Collected data
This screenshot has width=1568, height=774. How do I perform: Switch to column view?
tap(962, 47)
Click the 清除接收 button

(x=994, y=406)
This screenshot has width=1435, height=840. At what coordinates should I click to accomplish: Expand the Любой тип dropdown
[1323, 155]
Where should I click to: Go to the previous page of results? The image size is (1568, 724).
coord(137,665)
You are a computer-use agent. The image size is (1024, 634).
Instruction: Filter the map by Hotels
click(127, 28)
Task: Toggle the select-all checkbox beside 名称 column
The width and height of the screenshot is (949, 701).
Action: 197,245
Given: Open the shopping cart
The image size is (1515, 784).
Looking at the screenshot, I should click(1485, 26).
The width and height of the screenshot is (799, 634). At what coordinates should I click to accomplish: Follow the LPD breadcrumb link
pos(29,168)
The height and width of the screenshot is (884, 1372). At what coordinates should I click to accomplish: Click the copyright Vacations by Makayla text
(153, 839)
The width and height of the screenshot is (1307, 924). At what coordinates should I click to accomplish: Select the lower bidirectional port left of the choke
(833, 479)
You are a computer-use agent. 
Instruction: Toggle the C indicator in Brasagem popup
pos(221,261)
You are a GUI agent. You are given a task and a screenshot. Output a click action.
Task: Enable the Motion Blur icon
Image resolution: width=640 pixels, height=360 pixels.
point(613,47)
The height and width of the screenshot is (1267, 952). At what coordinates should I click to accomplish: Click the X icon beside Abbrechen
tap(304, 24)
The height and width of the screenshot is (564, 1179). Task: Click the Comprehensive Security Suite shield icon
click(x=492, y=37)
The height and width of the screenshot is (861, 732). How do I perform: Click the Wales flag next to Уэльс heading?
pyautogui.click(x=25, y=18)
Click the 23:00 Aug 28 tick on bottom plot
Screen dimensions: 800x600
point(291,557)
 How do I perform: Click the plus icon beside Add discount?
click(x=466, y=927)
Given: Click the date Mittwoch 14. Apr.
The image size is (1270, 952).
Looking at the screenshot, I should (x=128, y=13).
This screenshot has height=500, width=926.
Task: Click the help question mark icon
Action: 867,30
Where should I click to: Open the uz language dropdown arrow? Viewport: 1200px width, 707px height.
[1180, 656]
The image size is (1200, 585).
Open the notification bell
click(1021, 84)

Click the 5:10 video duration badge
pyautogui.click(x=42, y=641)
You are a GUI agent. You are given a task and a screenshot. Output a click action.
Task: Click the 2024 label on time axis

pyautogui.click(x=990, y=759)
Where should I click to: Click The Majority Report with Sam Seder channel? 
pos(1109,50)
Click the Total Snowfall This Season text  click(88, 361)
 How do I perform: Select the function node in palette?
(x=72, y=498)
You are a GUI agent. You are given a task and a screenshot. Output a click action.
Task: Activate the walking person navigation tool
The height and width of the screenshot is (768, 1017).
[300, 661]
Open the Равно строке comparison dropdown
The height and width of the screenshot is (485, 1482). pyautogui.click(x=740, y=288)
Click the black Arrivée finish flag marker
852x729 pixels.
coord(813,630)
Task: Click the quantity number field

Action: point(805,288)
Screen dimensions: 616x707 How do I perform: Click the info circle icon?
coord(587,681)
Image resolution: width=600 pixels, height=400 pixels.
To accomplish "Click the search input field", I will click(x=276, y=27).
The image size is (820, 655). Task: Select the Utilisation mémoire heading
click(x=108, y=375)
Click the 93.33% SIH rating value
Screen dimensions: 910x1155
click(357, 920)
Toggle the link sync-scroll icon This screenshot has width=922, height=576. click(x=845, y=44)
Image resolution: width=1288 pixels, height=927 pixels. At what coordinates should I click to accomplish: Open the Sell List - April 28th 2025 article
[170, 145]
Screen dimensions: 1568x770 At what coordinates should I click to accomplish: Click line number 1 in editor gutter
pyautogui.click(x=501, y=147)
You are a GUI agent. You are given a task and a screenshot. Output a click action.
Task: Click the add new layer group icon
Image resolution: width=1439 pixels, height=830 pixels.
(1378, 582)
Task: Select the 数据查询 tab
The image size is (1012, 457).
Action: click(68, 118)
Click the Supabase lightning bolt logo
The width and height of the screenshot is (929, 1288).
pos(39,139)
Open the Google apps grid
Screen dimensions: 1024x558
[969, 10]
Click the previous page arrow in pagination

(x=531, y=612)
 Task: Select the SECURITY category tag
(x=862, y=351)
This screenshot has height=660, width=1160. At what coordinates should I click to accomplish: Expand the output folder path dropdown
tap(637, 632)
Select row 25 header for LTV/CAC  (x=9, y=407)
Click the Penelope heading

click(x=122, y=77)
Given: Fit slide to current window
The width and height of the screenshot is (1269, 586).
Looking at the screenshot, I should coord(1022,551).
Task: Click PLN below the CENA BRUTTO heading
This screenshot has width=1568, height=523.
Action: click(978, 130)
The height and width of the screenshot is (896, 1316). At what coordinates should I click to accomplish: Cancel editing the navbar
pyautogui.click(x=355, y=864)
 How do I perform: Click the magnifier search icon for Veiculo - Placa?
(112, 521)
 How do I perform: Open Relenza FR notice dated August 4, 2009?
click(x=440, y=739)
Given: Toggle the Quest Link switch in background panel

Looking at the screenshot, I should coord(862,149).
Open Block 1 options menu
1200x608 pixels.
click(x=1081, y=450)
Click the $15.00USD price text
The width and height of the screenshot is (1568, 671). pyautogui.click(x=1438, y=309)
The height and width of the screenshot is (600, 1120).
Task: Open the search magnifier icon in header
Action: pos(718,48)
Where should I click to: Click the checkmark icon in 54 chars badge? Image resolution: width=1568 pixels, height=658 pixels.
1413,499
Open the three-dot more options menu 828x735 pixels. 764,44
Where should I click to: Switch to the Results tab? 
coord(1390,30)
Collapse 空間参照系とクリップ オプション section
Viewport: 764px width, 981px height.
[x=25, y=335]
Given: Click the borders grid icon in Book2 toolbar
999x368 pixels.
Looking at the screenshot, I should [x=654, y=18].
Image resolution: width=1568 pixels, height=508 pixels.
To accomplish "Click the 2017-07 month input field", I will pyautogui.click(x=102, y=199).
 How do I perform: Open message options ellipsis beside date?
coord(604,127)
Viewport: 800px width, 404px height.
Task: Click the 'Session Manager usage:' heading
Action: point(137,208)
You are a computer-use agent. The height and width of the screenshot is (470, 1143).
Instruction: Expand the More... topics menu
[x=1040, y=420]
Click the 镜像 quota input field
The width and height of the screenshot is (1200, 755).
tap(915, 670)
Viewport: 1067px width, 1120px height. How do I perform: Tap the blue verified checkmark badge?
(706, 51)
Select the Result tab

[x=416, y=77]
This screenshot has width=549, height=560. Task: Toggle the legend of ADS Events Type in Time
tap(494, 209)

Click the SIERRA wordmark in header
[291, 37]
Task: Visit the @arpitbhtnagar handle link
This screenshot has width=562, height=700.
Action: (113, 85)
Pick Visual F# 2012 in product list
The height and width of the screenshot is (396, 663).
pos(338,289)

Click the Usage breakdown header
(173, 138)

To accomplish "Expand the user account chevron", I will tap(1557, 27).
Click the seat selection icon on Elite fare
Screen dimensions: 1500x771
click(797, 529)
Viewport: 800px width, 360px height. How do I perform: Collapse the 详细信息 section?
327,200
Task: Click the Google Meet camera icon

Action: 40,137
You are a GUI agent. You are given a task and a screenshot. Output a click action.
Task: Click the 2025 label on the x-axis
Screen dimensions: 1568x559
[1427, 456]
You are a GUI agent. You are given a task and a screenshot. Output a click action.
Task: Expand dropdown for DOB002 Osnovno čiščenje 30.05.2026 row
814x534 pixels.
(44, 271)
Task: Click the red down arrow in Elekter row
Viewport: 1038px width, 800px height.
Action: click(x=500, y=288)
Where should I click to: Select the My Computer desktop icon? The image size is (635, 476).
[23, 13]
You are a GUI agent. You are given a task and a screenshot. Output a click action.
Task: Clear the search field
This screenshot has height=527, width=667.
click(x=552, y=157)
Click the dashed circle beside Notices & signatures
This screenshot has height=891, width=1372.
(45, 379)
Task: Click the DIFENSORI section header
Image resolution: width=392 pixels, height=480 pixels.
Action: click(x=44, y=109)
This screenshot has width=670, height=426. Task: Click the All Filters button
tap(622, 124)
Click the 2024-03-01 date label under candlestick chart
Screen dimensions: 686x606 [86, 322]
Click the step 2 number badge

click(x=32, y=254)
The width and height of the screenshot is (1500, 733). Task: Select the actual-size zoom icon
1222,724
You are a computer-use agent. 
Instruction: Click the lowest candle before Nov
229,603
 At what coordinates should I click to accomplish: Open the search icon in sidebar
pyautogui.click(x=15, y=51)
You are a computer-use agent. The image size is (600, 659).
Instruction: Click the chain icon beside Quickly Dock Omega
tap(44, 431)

• **What needs to be done**
Work through the data line by line and state how many lines have the string "will"; add nothing else.

• **Output**
3